Клара Яковлевна еле слышно ответила:
— Хромов плюнул мне в лицо. Когда я пришла, надеясь с ним объясниться. Но теперь он позвонил, представился и сказал, сказал…
— Я знаю, что он сказал, — с тяжелым вздохом прервал ее Ян Петрович.
— Но это же дикость, просто не укладывается в сознании! — она заводилась от собственных слов и в конце концов даже осмелела. — Я считаю, что нам надо сообщить, куда следует.
— Сообщать нам пока просто не о чем, — безнадежно возразил Ян Петрович. — Подозреваю, что и потом нам не на что будет жаловаться. С нами расправятся, но никакие виновные не будут обнаружены.
— Это как же понимать? — холодея и теряя самообладание, прошептала Клара Яковлевна.
— Да так, дорогая. Вы забываете, что они прошли страшную школу лагерей, университеты общения с уголовным миром. Они обладают на данный момент грозным опытом и знаниями. Поверьте мне, дорогая, как бы они с нами ни расправились, эти двое останутся вне подозрений. У них будет и алиби, и прочая документальная страховка.
— Но надо что-то делать! — нервно сказала Клара Яковлевна.
— Мы бессильны. И беспомощны, — он грустно посмотрел ей в глаза. — А с моральной и этической позиций даже не имеем права на сопротивление. Вы же помните, что библейский Иуда в такой ситуации повесился.
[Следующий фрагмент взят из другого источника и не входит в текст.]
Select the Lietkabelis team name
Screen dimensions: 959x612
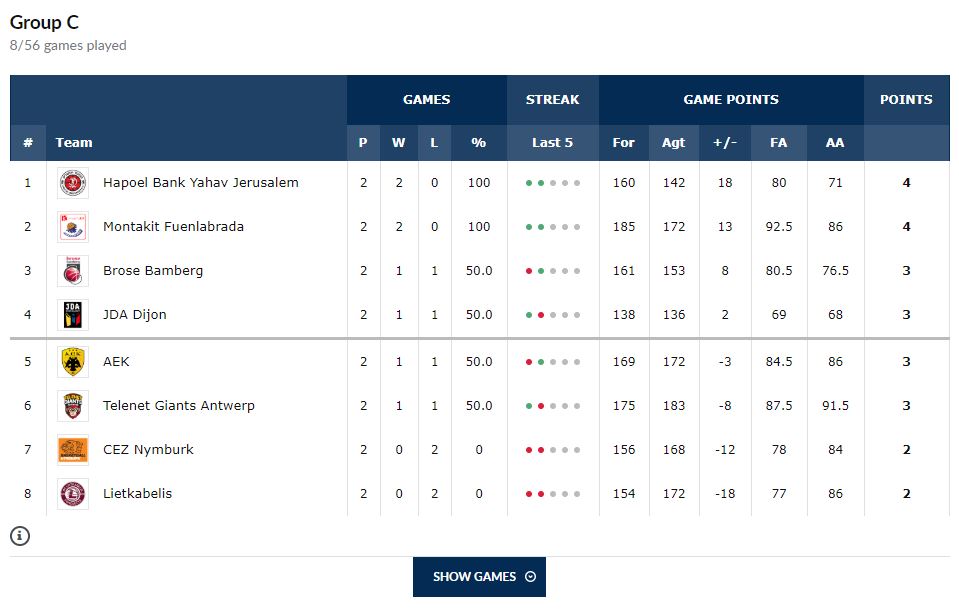pyautogui.click(x=137, y=494)
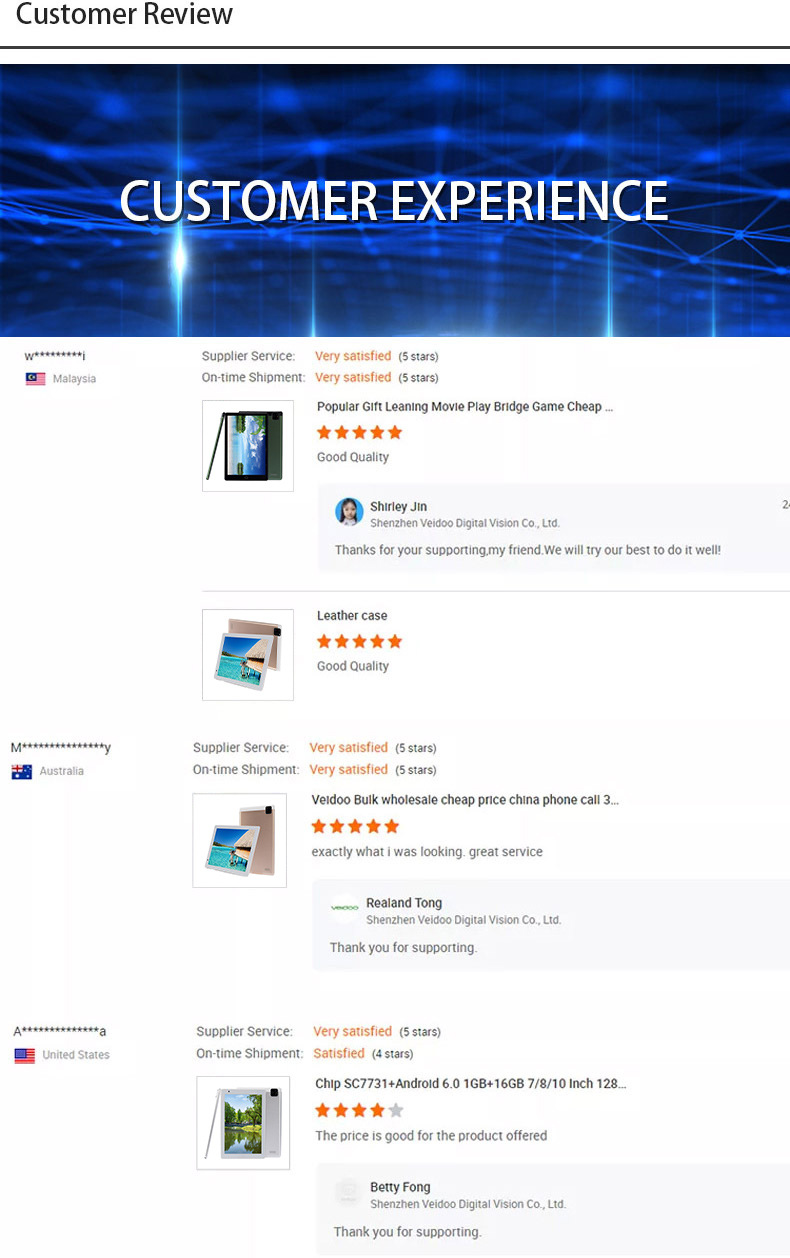Click the Customer Review section heading
This screenshot has height=1258, width=790.
[x=125, y=15]
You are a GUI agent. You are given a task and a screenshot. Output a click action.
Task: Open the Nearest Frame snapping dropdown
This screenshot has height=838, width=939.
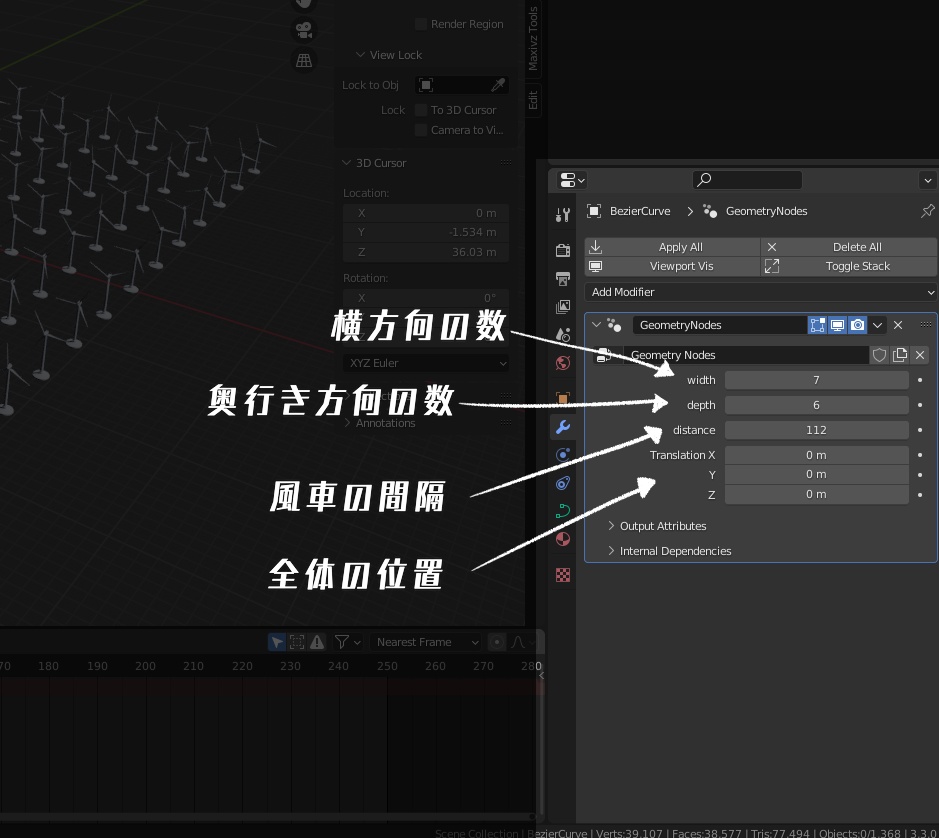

— Да что вы такое говорите, Ян Петрович! — она попыталась возмутиться, вспыхнуть, разыграть оскорбленное достоинство, но номер не удался.
Ян Петрович посмотрел на нее укоризненно, снял очки, вытер пот со лба и сказал со спокойной уверенностью:
— Лично я, Клара Яковлевна, не могу бороться. Даже за собственную жизнь, если так встанет вопрос. Для борьбы нужны нравственные силы, а у меня их нет.
— Но… Но есть понятие «прощения». В конце концов, тогда было другое время, другая ситуация. И мы с вами… — она осеклась, заметив насмешливый взгляд Яна Петровича.
— Клара Яковлевна, вы знаете сами и учили своих студентов, что есть вещи и поступки, которые нельзя ничем оправдать — ни временем, ни условиями, ни причинами.
Она резко наклонилась к нему через стол и, воспрянув духом, горячо, решительно зашептала.
— Послушайте, я, кажется, знаю, что нам надо сделать! Мы можем предложить им деньги! Сколько бы они ни запросили! Вы сказали, что сейчас пришли другие времена, и вы правы! Пришли меркантильные, денежные времена, вы же видите, что творится вокруг, — откупиться можно от чего угодно!
Ян Петрович подавленно вздохнул.
— Клара Яковлевна… Мы знали их больше года. Это не уголовники, не прохиндеи, не помешанные на бизнесе деляги. Они пошли за решетку с гордо поднятой головой, ничуть не ощущая себя виноватыми. А сегодня время сработало на них. Деньги… Это могло бы дать результат, если бы речь шла о Борисе Хромове, может быть, он избил бы нас, взял отступного и делу конец. Но Аркадий… Это же по-настоящему страшный человек.
Клара Яковлевна опустила голову и долго молчала, совершенно забыв про свой обед. Потом сказала тихо:
— Мне страшно, Ян Петрович… Страшно впервые в жизни. Если бы вы видели, какое у него было лицо, когда я пришла просить прощения и еще, как дура, принесла шампанское… Лицо убийцы. У меня просто рушится жизнь. Мы не знаем, в какой дикой, извращенной форме они устроят нам казнь, но то, что мы не просто получим нож между ребер, совершенно очевидно.
— Да, дорогая… — печально согласился Ян Петрович. — Нам устроят что-нибудь изысканное, утонченное, в этом можно не сомневаться.
— Какой ужас! И самое страшное, что это происходит в такой светлый момент моей жизни! Я наконец встретила человека, для которого, кажется, родилась. Смешно говорить о влюбленности, когда тебе вот-вот стукнет сорок лет, но я влюблена, Ян Петрович. И моя дочь, что тоже очень важно, рада за меня, искренне желает мне счастья! Она поступает в институт… Вернее, собиралась, но как теперь все развернется?.. Эти мерзавцы ведь не будут тянуть, не будут поджаривать нас на медленном огне страха и ожидания?